• [Extrait choisi]
<<<<
La proposition de loi vise donc à préciser la portée de l’obligation de couverture territoriale des axes de transport prioritaires et les conditions d’évaluation de son respect. Son article 1er précise que la couverture doit garantir la continuité du service sur tout le long des axes de transport prioritaires, y compris dans les agglomérations urbaines pour les transports ferroviaires et les autoroutes et hors des agglomérations pour les autres axes routiers. Cette couverture doit bénéficier à tous les usagers en situation de passager ou de réception dite piétonne, c’est-à-dire être appréciée avec un équipement de réception standard fourni par les opérateurs avec le terminal (la mesure de la réception ne doit pas être appréciée en ajoutant, par exemple, une antenne de toit). Les axes de transport prioritaires doivent être les liaisons ferroviaires nationales et internationales du territoire métropolitain, les transports urbains de personnes en site propre (métro, RER, tramways,...), les autoroutes, les routes nationales, les routes départementales sur lesquelles circulent en moyenne annuelle au moins deux mille cinq cents véhicules par jour. La détermination des routes concernées est rendue aisée par les statistiques de circulation établies par la direction des routes sur tous les axes routiers français.
Compte tenu des contrôles importants et des investissements nombreux incombant aux opérateurs pour assurer le respect de cette obligation lorsqu’elle s’applique aux routes départementales, la proposition de loi fixe au 30 juin 2008 la date d’échéance du respect de l’obligation pour la couverture des routes départementales sur lesquelles circulent en moyenne annuelle au moins cinq mille véhicules par jour et renvoie à un décret le soin de fixer un calendrier pour atteindre la couverture complète des routes départementales sur lesquelles circulent en moyenne annuelle au moins deux mille cinq cents véhicules par jour.
>>>>
• [Segment de données]
<<<<
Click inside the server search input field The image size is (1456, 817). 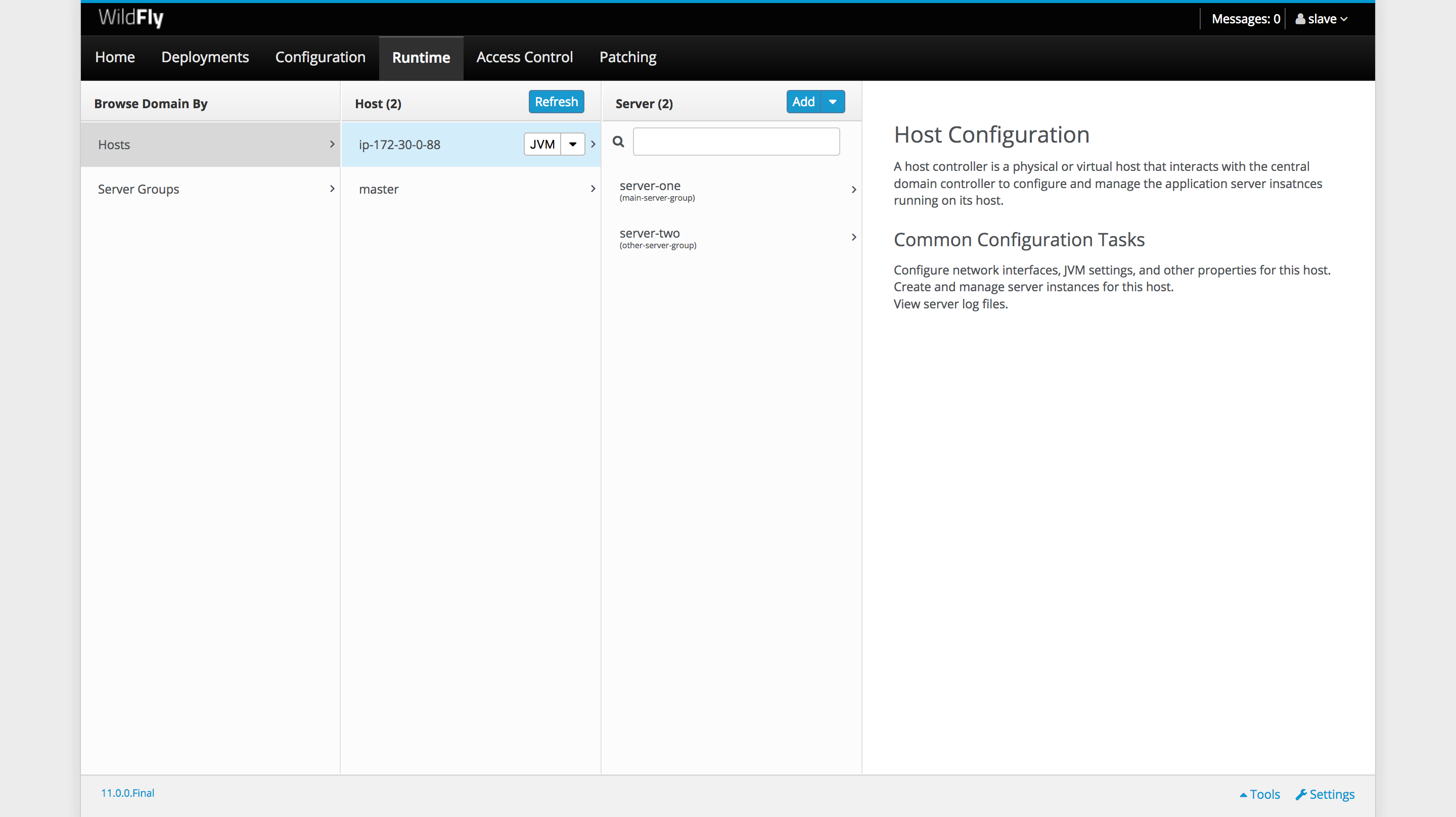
>>>>
• [Travail à faire]
1. Répondez aux questions suivantes à partir du texte sur la couverture des axes de transport :
(a) Avec quel équipement de réception la couverture doit-elle être appréciée ?
(b) Quel trafic moyen annuel minimal une route départementale doit-elle connaître pour figurer parmi les axes de transport prioritaires ?
(c) À quelle date la proposition de loi fixe-t-elle l'échéance pour les routes départementales où circulent au moins cinq mille véhicules par jour ?
2. Reprenez le texte sur la couverture des axes de transport et prolongez-le à partir de sa dernière phrase.

• [Résultats attendus]
1.
(a) Avec un équipement de réception standard, fourni par les opérateurs avec le terminal.
(b) Au moins deux mille cinq cents véhicules par jour en moyenne annuelle.
(c) Au 30 juin 2008.

2.
De même, les difficultés techniques liées à la grande vitesse des TGV et à la coordination des investissements réalisés par Réseau ferré de France, la SNCF et les opérateurs de téléphonie mobile nécessitent d’aménager le calendrier d’entrée en vigueur de l’obligation pour les liaisons ferroviaires. La couverture des liaisons ferroviaires ayant le caractère d’axe prioritaire pourrait aussi être réalisée par un aménagement spécial des rames de train ; c’est pourquoi la proposition de loi permet de mettre à la charge des opérateurs de transport, conjointement aux opérateurs de réseaux ou de services de communications électroniques, la réalisation de l’obligation de couverture des réseaux ferroviaires nationaux et internationaux du territoire métropolitain.
En dernier lieu, la proposition de loi tient compte du décalage dans le temps de l’autorisation dont bénéficie Bouygues Telecom.
Ces dispositions législatives imposeront à l’ARCEP d’adapter les licences des trois opérateurs de réseaux de radiocommunications mobiles.
La définition de sanctions spécifiques pour non-respect de l’obligation de couverture n’est pas nécessaire dans la mesure où l’ARCEP peut mettre en œuvre l’arsenal dont elle dispose pour faire respecter les obligations figurant dans la loi, les décrets et les licences. Ces sanctions sont adaptées ; elles peuvent être financières ou administratives (réduction de durée de licence, par exemple).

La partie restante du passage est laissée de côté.